> [Stored data]

--

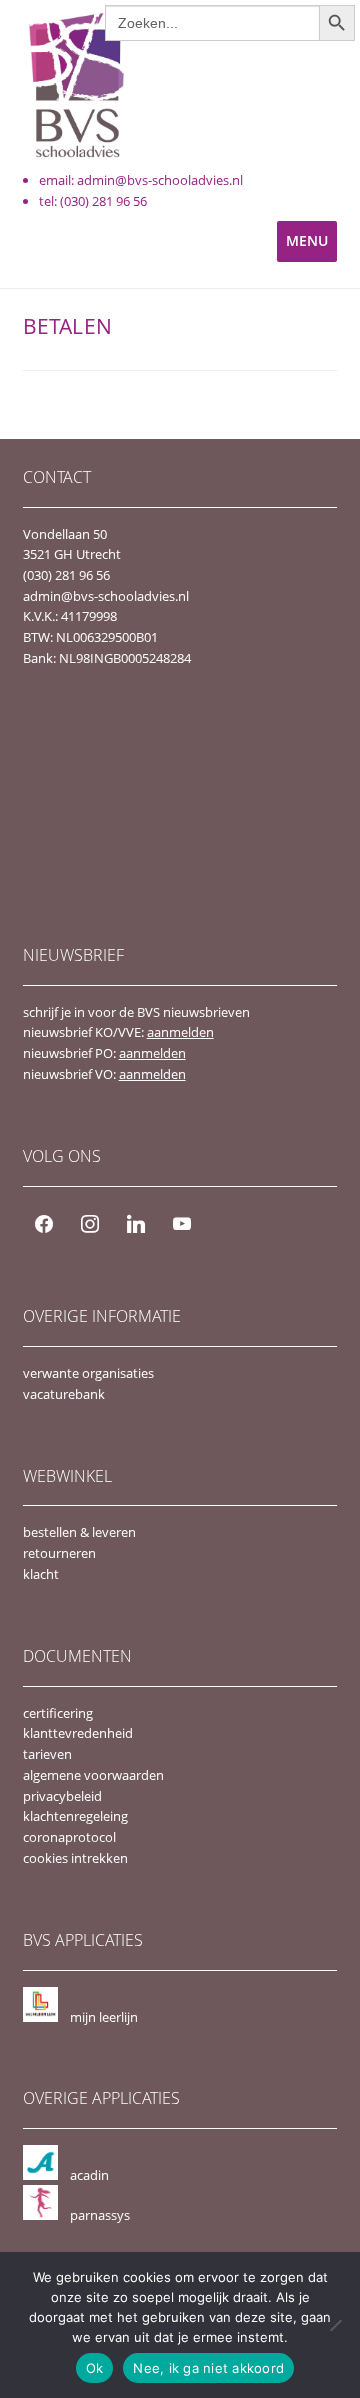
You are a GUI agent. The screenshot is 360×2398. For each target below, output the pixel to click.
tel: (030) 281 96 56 (93, 201)
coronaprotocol (69, 1837)
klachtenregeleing (75, 1816)
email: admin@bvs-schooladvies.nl (141, 180)
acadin (89, 2175)
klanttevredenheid (78, 1733)
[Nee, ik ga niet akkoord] (335, 2325)
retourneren (59, 1553)
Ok (95, 2368)
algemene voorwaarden (93, 1775)
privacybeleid (62, 1796)
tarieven (47, 1754)
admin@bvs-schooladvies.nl (106, 596)
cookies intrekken (75, 1858)
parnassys (100, 2215)
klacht (41, 1574)
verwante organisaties (88, 1373)
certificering (58, 1713)
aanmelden (180, 1032)
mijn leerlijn (104, 2017)
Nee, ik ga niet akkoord (208, 2368)
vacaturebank (64, 1394)
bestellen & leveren (79, 1532)
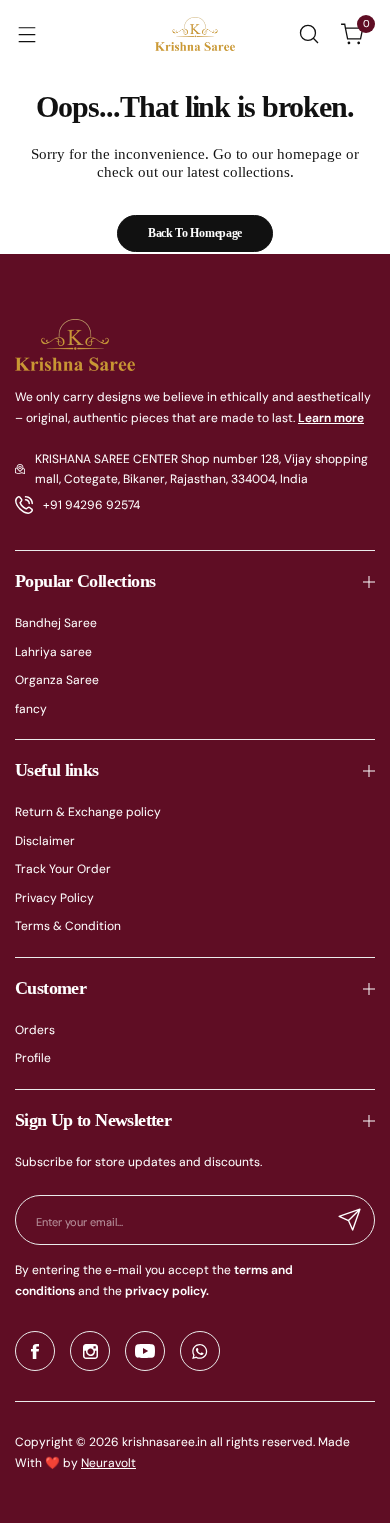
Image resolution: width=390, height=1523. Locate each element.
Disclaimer (45, 841)
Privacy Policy (54, 898)
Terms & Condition (68, 926)
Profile (33, 1058)
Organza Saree (57, 680)
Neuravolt (108, 1463)
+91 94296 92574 (91, 505)
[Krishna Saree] (195, 34)
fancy (31, 709)
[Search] (309, 34)
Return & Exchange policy (88, 812)
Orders (35, 1030)
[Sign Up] (350, 1220)
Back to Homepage (195, 233)
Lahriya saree (53, 652)
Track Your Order (63, 869)
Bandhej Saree (56, 623)
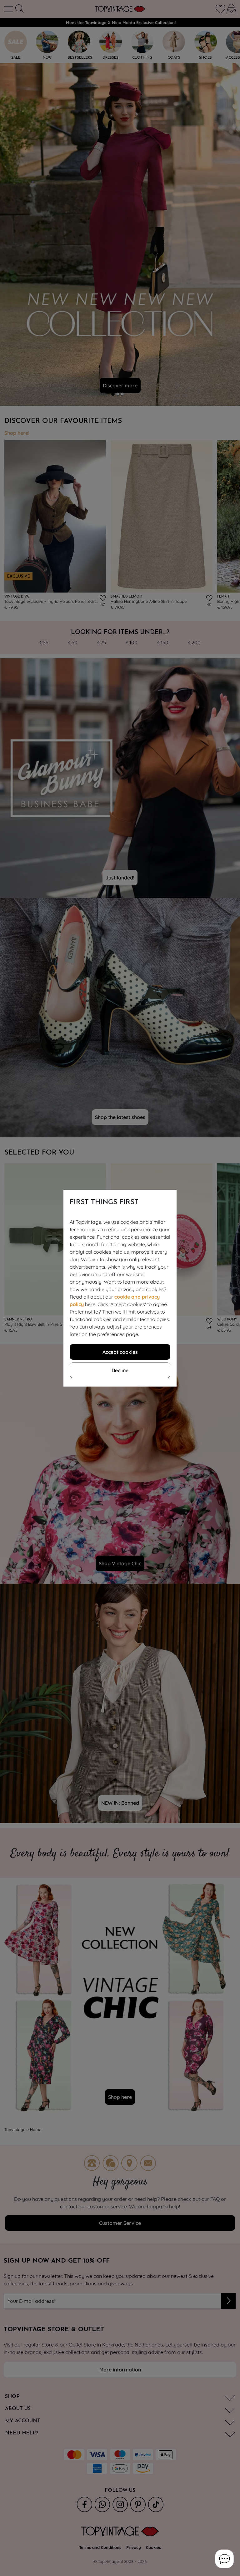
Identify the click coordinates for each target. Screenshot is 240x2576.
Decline (120, 1370)
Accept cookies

--

> [Your instructions]
Please give an exact copy of the lines above, beginning with the line containing "algemene voorwaarden (93, 1775)" and running through the line containing "mijn leerlijn (104, 2017)", and of no other lines.

> [Answer box]
algemene voorwaarden (93, 1775)
privacybeleid (62, 1796)
tarieven (47, 1754)
admin@bvs-schooladvies.nl (106, 596)
cookies intrekken (75, 1858)
parnassys (100, 2215)
klacht (41, 1574)
verwante organisaties (88, 1373)
certificering (58, 1713)
aanmelden (180, 1032)
mijn leerlijn (104, 2017)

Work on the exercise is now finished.